RECORDS SUPPLIED -
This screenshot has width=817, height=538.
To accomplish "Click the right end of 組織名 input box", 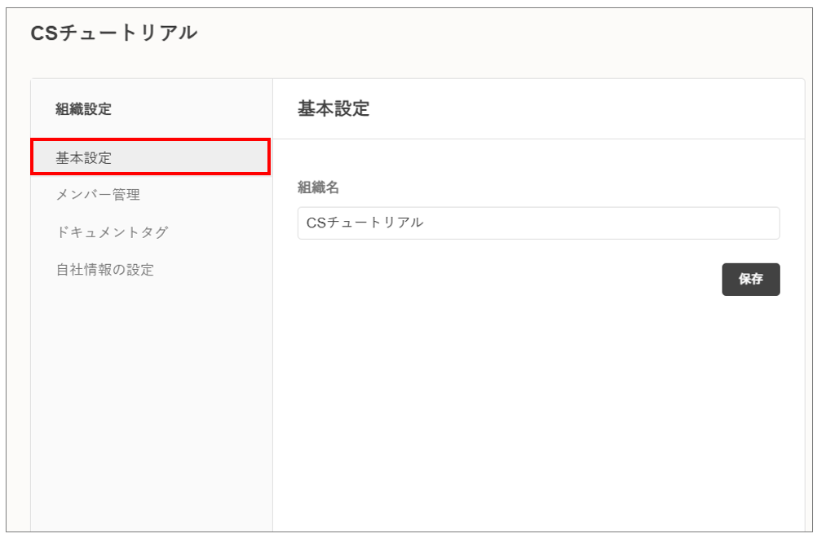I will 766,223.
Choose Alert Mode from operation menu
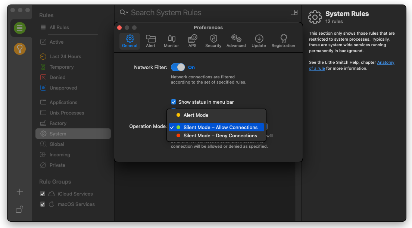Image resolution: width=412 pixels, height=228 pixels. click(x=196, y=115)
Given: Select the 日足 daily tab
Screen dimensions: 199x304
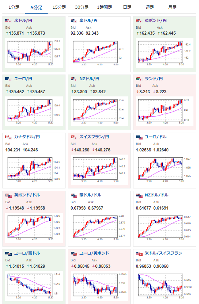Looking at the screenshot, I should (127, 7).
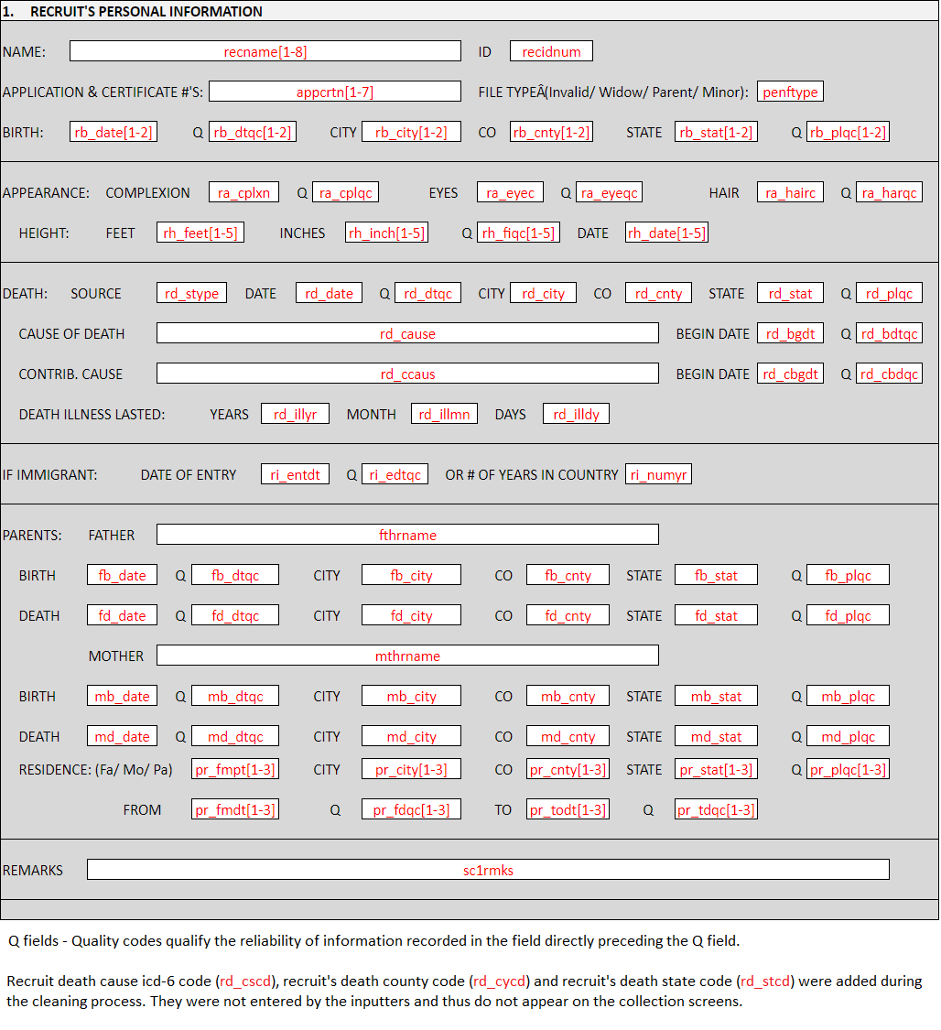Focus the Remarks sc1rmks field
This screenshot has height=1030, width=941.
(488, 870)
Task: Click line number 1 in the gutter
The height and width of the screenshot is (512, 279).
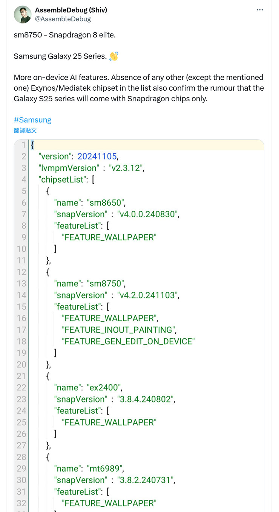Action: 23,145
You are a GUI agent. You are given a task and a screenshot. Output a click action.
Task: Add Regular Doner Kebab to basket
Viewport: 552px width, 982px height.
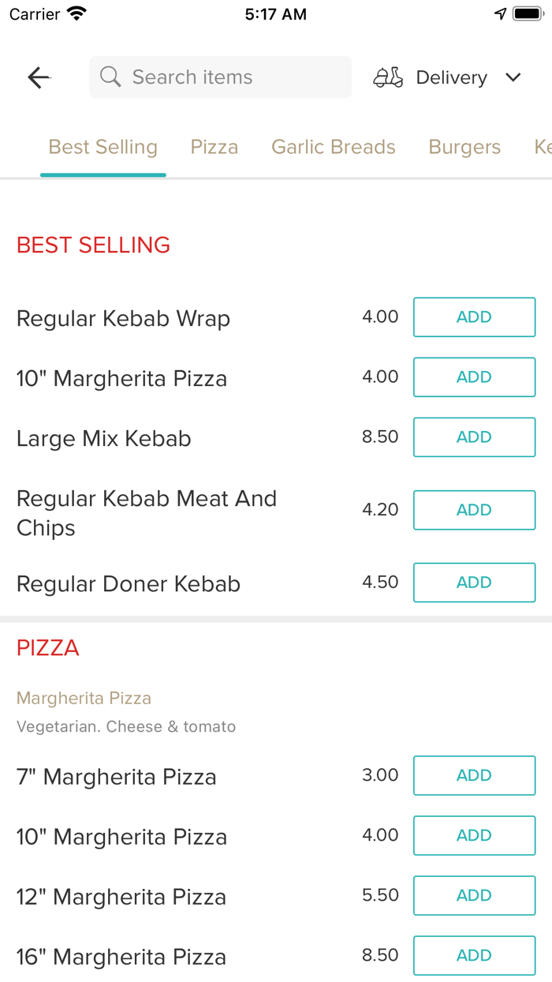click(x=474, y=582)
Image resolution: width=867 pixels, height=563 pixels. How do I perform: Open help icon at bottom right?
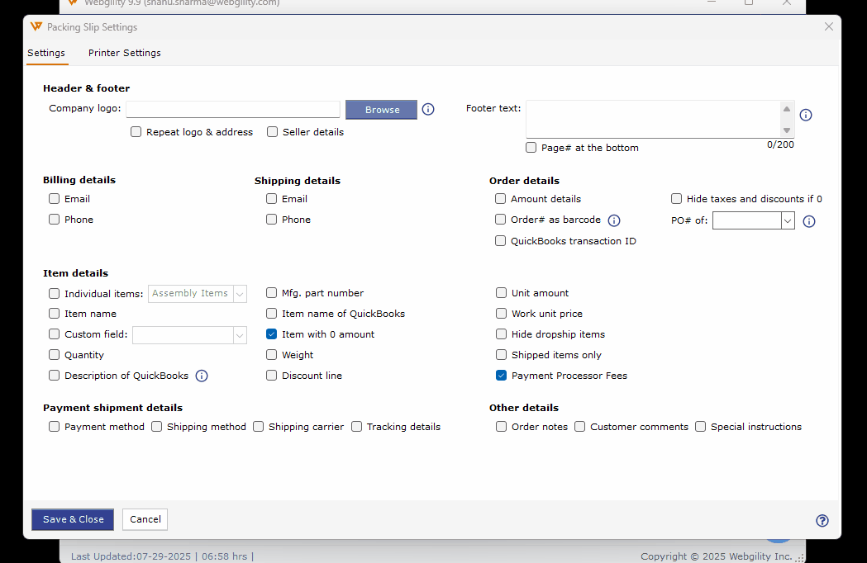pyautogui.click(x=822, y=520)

---

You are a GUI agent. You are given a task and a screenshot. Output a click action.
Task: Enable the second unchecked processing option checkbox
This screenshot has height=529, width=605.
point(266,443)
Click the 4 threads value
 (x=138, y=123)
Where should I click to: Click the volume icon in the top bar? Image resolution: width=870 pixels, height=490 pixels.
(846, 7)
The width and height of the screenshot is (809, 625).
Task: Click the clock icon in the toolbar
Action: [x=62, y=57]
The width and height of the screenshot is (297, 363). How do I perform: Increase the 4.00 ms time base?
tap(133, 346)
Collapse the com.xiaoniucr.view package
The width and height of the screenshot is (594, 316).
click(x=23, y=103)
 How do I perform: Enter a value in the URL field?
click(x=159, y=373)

...

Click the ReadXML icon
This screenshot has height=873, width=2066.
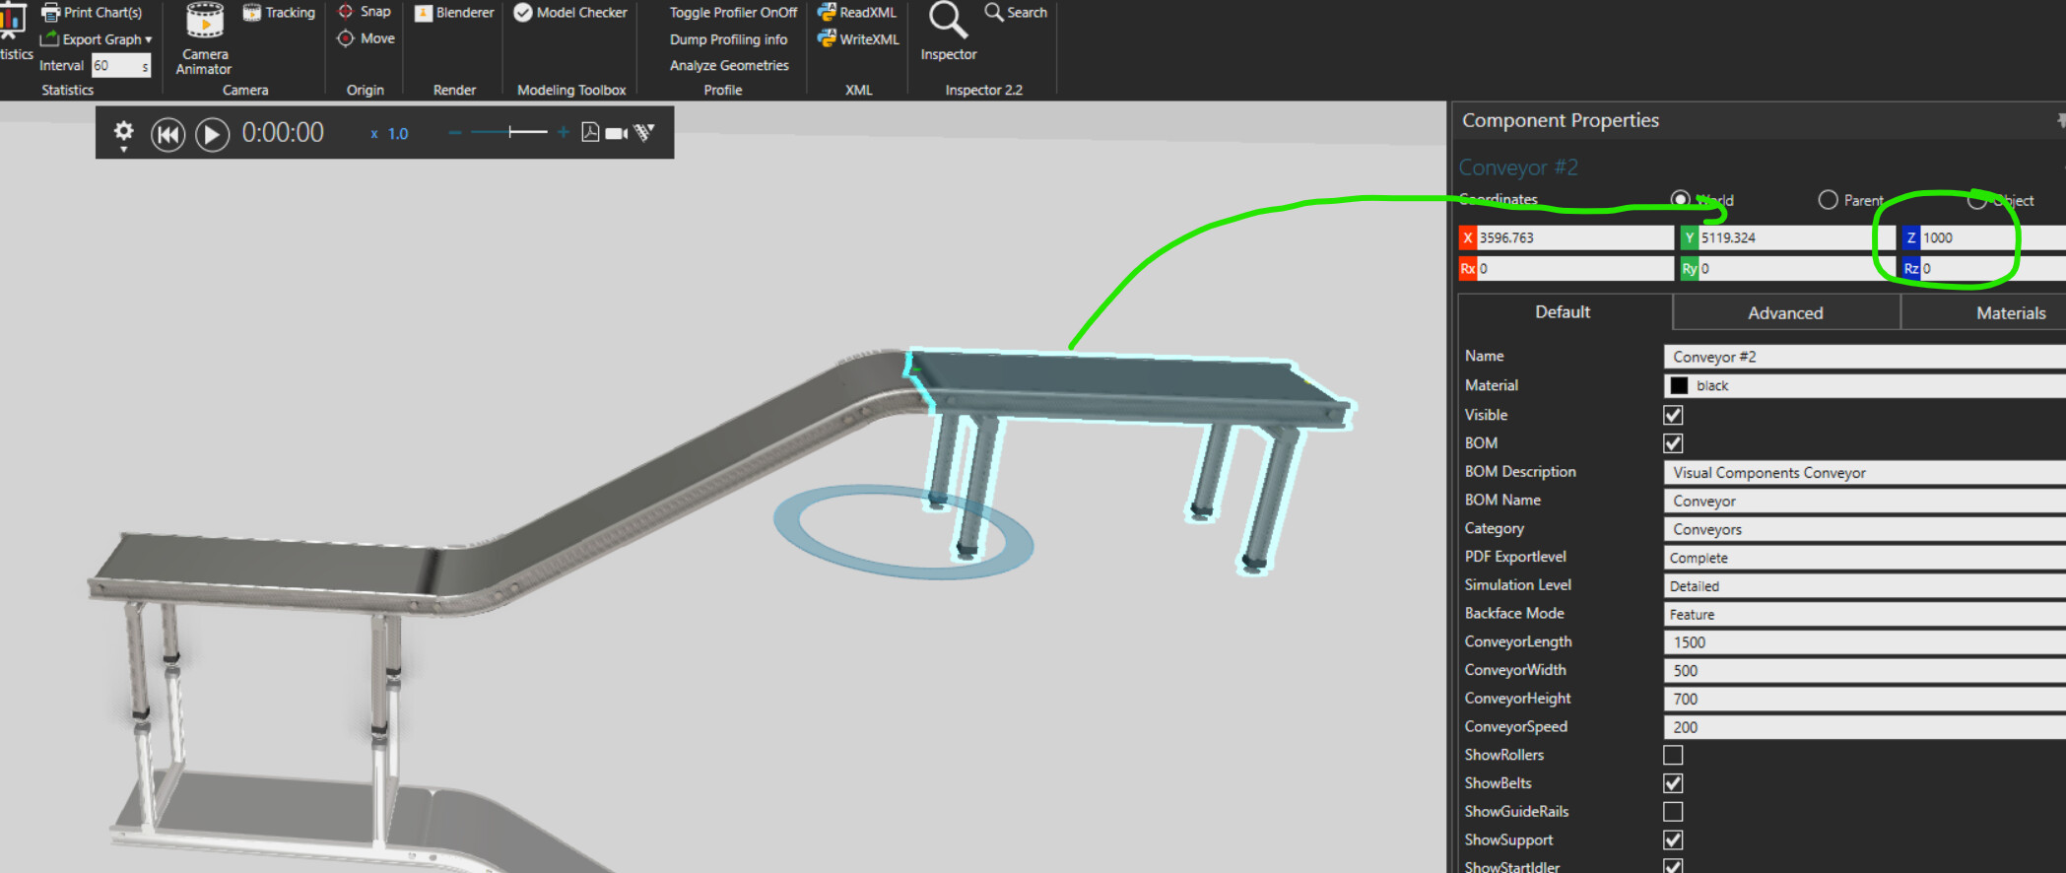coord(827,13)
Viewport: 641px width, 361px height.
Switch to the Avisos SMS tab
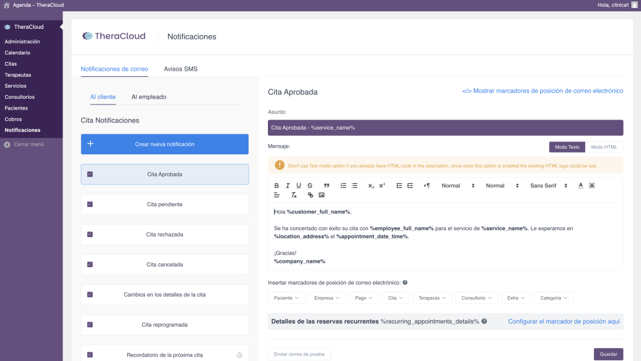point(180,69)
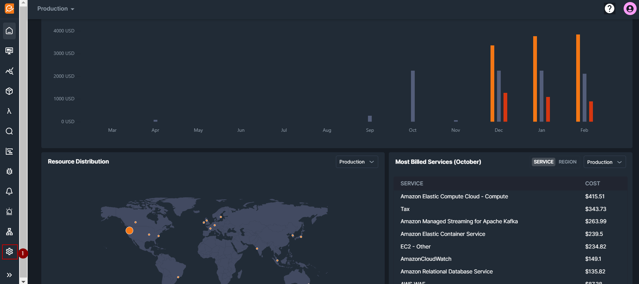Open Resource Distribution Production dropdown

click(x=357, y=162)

SHORT EXERCISE -
Can you render the lines between the one holding "Viewport: 641px width, 361px height." and the one holding "click(x=357, y=162)", inclusive, as a JSON list of strings with one string per line, skipping blank lines and leaving out the pictures?

EXERCISE OUTPUT -
[
  "Viewport: 641px width, 361px height.",
  "Switch to the Avisos SMS tab",
  "point(180,69)",
  "Open Resource Distribution Production dropdown",
  "click(x=357, y=162)"
]